Die Wirtschaft leidet – ja, das stimmt. Die Kinder leiden, weil sie zuhause sitzen müssen – das sehe ich nur bedingt, sitzt doch ein Großteil davon eh dauernd vor dem PC, anstatt rauszugehen. Und selbst, wenn sie miteinander an demselben Tisch sitzen, schicken sie sich lieber WhatsApp-Nachrichten, als miteinander zu reden.
Ich baue aber lieber eine beschädigte Wirtschaft wieder auf, als Zausende von Menschen sterben zu sehen. Die Menschenleben kann man nämlich nicht wieder aufbauen.
Könnte das ganze Virusproblem vernünftiger angegangen werden – ja, auf jeden Fall.
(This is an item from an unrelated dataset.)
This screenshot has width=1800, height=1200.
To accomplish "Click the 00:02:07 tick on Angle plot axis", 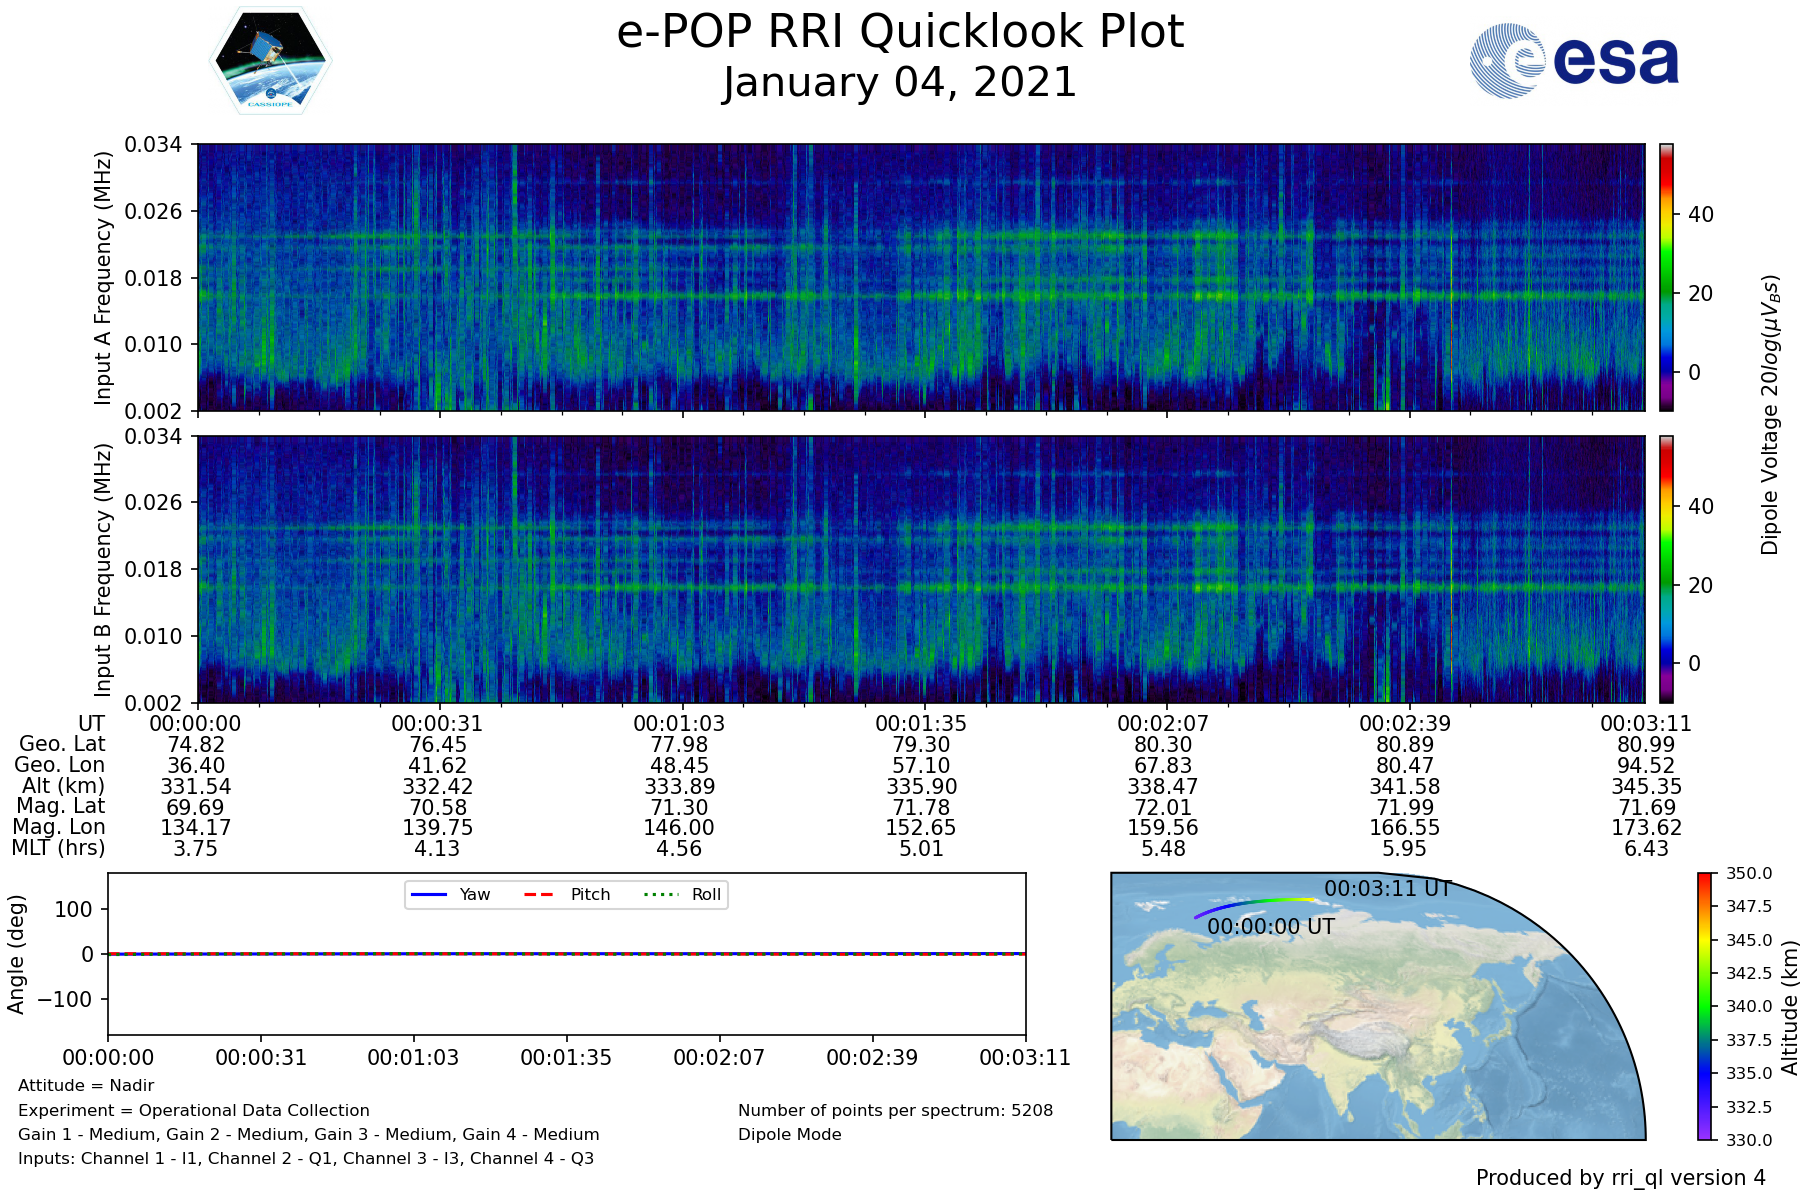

Wir hätten schon viel früher einen Komplett-Lockdown über wenige Wochen gebraucht, nicht diese halbherzigen Lösungen monatelang, die bis heute bevorzugt werden. Dann würde sich das für viele Geschäftsinhaber auch nicht so endlos hinziehen. Und ich wünsche mir auch eine härtere Gangart gegenüber denen, die sich nicht an die Regeln halten wollen und die Infektion anderer in Kauf nehmen (z.B. Maskenpflicht).
Auch sollte man alles tun, um bei jedem Bürger das Immunsystem auf den bestmöglichen Stand zu bringen. Da besteht, wie ich auch aus meinem Umfeld weiß, bei vielen Menschen Handlungsbedarf. Dazu gehört aber auch, Schüler und Lehrer nicht bei kalten Temperaturen in den Klassen frieren zu lassen durch andauerndes Lüften. Es gibt bereits auf dem Markt von deutschen Herstellern Mittel, die man stattdessen einsetzen kann und die den Virus wirkungsvoll in der Luft und auf allen Flächen bekämpfen – und die sogar bei Anwesenheit im Raum verteilt werden können, da sie sogar für Babys und Kleinkinder unschädlich sind.
Was ich asber momentan auf keinen Fall möchte, ist, mit Herrn Manz oder gar Frau Merkel zu tauschen. Denn viele Leute unter einen Hut zu bringen, ist mehr als schwierig, was ich als Projektmanagerin auch schon erfahren mußte.
Es tut mir Leid, ihre Position steht außerhalb des Grundgesetzes. Eine derart weite Einschränkung bürgerlicher Freiheiten hat es noch nie gegeben. Es macht mich traurig, wenn Sie mit dem Infektionsschutz dies begründen wollen und dabei gleichzeitig kaum eine tiefergehende wirtschaftliche Interessenanalyse aufzeigen.
Historisch gesehen ist die „Bürgerliche Freiheit“ etwas sehr modernes und deshalb ist das Wort „nie“ hier völlig falsch verwendet. Und der Abwägungsprozess hat stattzufinden zwischen der Einschränkung von Bewegungs-/Versammlungsfreiheit und dem Schutz von Leib und Leben. Beides sehr wichtige Rechtsgüter. Wenn Sie das Fr. Lohmann schon einmal anerkennen könnten, wären wir auf einem guten Weg! Denn mit dem Infektionsschutz zu argumentieren verharmlost den tatsächlich bestehenden Rechtskonflikt!
Corrado … italienischer Vorname …
Ob wirklich alle Mitarbeiter in der AL hier zustimmen?
Liebe/r Kommentatorin/Kommentator!
Von allen war nicht die Rede, sondern von der Mehrheit! Das ist wohl so!!!